Natalia Ginzburg, esa mujer
No es necesario tomar un ácido o leer a Francis Ponge para darse cuenta de que el árbol es algo insondable, así lo encontremos en un bosque o irrumpa, de golpe, en medio de una calle de la ciudad. ¿En que piensan los árboles? ¿Qué secreto esconden?¿Qué cosa saben que no nos pueden comunicar?
Se supone que la tala de árboles, en la antigüedad, a veces tenía un sentido religioso, se los talaba para despejar el bosque y poder ver el cielo y así contactarse con los dioses. Ahora los miro balancearse lentamente bajo la lluvia, como si intentaran decirme algo, pero no sé bien qué.
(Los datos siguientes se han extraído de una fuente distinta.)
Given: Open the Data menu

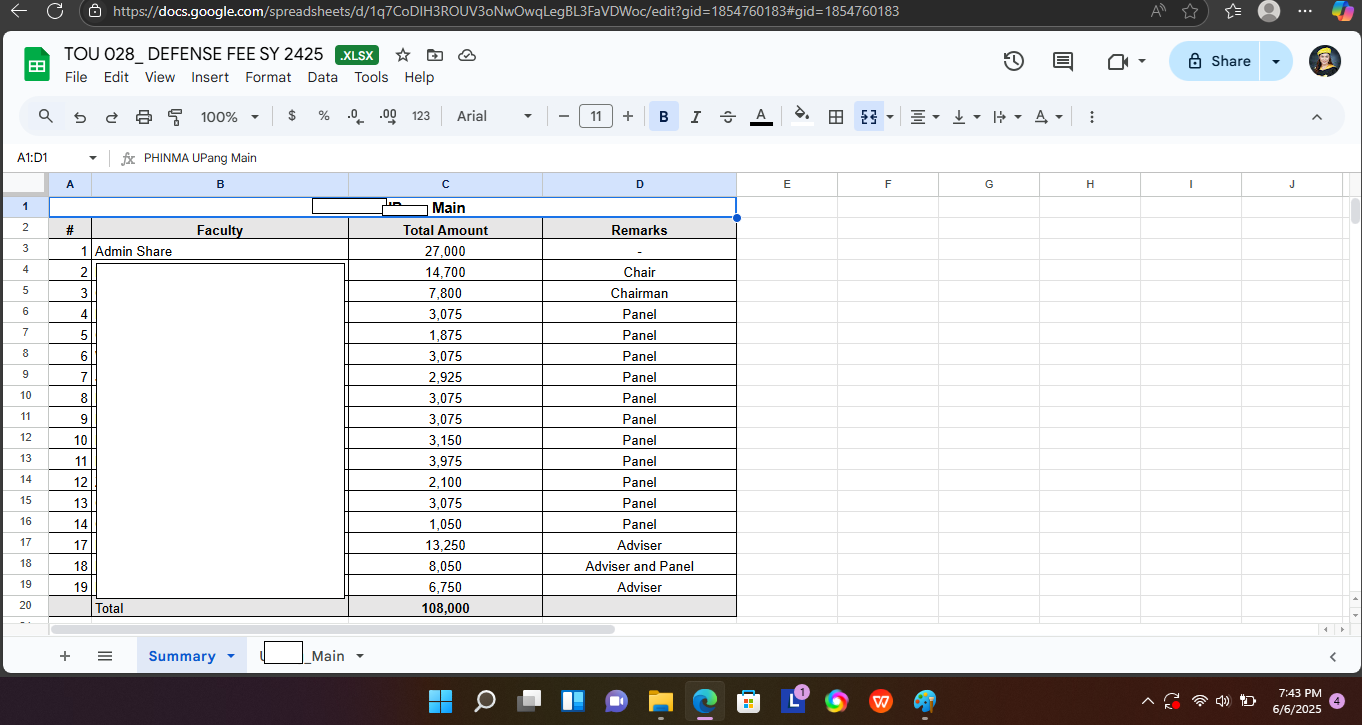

Esta semana fluvial que pasamos, estuve leyendo una biografía de Natalia Ginzburg –Audazmente tímida- que escribió Maja Pflug, quien fue traductora de la obra de Natalia al alemán. El miércoles bien temprano, Natalia murió en el libro. Pflug lo termina de manera muy seca, con una línea escueta: “Natalia Ginzburg murió el 8 de octubre de 1991”. Unas páginas antes, había narrado cómo la escritora alzaba en sus brazos a uno de sus bisnietos y, contenta, decía: “Esta es la vida, no los libros”. Tengo subrayada esta frase con un resaltador naranja. Supongo que fue porque me hizo recordar que, cuando yo tenía 21 años, había intentado leer Trilce de César Vallejo y no había entendido nada. Pero ese mismo año me fui de viaje durante dos y recorrí Latinoamérica, me crucé con miles de personas y escuché hablar dialectos de todo tipo. Comí en los mercados de la Paz, Cuzco, Quito y repartí el pan con los comensales que se sentaban a mi mesa. Estuve medio año en el Amazonas viviendo con franceses, lugareños, ingleses, brasileños, arañas, delfines rosas, alemanes, hablando una mezcla de múltiples lenguajes. Cuando volví a casa, agarré Trilce y el libro me partió la cabeza. El viaje, la experiencia acumulada, me había abierto el oído para escuchar los versos extraños de César Vallejo. Es decir que no comprendí Trilce leyendo libros que me explicaran Trilce, sino viviendo.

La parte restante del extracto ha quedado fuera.